GOALS
1. Using the passage on user isolation below, explain why the author says formal security definitions such as Perfect Isolation should now be used to evaluate systems.
2. In the passage on user isolation below, what probability must Bob fail to exceed when guessing the bit for a system to have Perfect Isolation?
3. Write out a span of the passage on user isolation below. Begin at the words "Most, if not" and stop after the words "dangerous in practice.".

PAGE TEXT
+-------+

Essentially, this attack turns all "if", "while", and "for" statements into information leaks. This is extremely frightening. We are left wondering how effective the isolation between users actually is, and whether or not it's all just an illusion. What we do know for sure is that the barrier that supposedly exists between users is full of holes.
Everyone worries about vulnerabilities that give attackers root access. With root access, an attacker can read all users' files. But what if they don't need root access to get what they want, since it's all leaking through side-channels?
Solution
It's hard to solve this problem. To counter the FLUSH+RELOAD attack, it seems like you'd have to either (1) prevent non-privileged users from accessing the current time, (2) stop using conditional branches, or (3) remove the possibility of side-channel attacks (the shared caches) from the hardware architecture. None of these seem reasonable.
I will propose a definition of what it means for a system's user isolation to be secure. The property is called "Perfect Isolation" and is similar to the definition of perfect secrecy[4] from cryptography:
Perfect Isolation: Suppose Alice and Bob are users of a system. Give Alice a random bit. Have Alice try to tell Bob the bit. Have Bob try to receive the bit. The system has Perfect Isolation if Bob cannot guess the bit with greater than 1/2 probability.
Most, if not all, of our systems fail to meet this definition. If it is too strong to meet in practice, then it can be weakened. For example, we might only give Alice and Bob a polynomial amount of time to transfer the bit. It could be weakened further by requiring more than one bit to be transfered, but even the ability to transfer small messages (e.g. an 128-bit encryption key) is dangerous in practice.
We will see more attacks like FLUSH+RELOAD in the near future. It's time to start using formal definitions of security like Perfect Isolation to evaluate our systems. We'll always be playing catch-up if we try to solve the side-channel problem on an attack-by-attack basis.

+-------+

DATA ROWS

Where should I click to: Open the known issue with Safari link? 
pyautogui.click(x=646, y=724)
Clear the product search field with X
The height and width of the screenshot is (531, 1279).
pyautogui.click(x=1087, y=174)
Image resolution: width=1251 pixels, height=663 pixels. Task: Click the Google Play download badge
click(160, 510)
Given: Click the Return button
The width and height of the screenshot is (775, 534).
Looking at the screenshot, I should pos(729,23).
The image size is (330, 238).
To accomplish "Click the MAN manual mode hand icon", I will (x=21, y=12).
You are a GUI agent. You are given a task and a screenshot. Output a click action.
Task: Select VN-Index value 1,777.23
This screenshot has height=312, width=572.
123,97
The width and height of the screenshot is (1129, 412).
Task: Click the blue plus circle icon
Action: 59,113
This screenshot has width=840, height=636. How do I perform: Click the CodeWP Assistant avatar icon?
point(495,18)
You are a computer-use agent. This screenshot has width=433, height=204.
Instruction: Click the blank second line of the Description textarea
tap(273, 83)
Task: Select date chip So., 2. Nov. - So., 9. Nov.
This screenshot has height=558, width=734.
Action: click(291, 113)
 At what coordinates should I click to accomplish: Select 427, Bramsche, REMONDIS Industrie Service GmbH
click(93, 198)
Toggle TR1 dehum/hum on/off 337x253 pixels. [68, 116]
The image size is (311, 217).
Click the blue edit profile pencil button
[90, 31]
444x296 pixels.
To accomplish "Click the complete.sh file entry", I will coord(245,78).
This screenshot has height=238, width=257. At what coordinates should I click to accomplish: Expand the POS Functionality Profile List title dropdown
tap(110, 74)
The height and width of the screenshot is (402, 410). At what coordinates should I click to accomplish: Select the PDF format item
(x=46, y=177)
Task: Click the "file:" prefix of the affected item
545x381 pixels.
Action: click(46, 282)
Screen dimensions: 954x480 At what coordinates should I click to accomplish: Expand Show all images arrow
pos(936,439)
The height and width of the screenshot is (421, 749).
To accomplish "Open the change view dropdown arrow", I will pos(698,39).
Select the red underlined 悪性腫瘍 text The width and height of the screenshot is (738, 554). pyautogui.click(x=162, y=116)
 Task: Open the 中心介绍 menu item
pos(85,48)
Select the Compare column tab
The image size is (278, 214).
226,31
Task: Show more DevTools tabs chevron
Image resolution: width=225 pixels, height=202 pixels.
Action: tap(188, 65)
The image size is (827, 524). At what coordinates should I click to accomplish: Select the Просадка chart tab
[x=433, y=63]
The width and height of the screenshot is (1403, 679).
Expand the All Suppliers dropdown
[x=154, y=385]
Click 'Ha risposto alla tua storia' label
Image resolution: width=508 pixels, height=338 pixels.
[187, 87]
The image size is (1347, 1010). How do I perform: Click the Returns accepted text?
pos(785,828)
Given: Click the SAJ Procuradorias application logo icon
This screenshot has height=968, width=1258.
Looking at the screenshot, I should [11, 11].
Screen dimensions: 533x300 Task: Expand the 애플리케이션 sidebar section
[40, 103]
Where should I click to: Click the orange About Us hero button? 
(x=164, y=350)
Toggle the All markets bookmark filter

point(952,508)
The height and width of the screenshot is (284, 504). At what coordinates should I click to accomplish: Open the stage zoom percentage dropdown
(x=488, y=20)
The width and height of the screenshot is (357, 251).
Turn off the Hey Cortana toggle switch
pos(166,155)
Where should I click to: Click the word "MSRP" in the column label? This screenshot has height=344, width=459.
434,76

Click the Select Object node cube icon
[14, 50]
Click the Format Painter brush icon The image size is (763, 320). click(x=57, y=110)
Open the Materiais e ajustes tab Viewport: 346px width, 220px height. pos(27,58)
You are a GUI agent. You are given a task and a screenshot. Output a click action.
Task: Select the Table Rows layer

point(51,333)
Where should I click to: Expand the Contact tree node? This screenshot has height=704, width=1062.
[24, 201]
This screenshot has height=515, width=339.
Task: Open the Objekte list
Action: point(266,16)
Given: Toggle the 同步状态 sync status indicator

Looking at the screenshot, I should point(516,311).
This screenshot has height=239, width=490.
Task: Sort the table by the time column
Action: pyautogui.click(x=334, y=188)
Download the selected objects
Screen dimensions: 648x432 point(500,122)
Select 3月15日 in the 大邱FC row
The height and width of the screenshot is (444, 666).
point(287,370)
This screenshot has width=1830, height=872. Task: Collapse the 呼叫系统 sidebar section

+-------+

SOLUTIONS PER TASK
1. The author expects more attacks like FLUSH+RELOAD soon. Handling the side-channel problem one attack at a time would leave us always playing catch-up.

2. Bob must not guess the bit with greater than 1/2 probability.

3.
Most, if not all, of our systems fail to meet this definition. If it is too strong to meet in practice, then it can be weakened. For example, we might only give Alice and Bob a polynomial amount of time to transfer the bit. It could be weakened further by requiring more than one bit to be transfered, but even the ability to transfer small messages (e.g. an 128-bit encryption key) is dangerous in practice.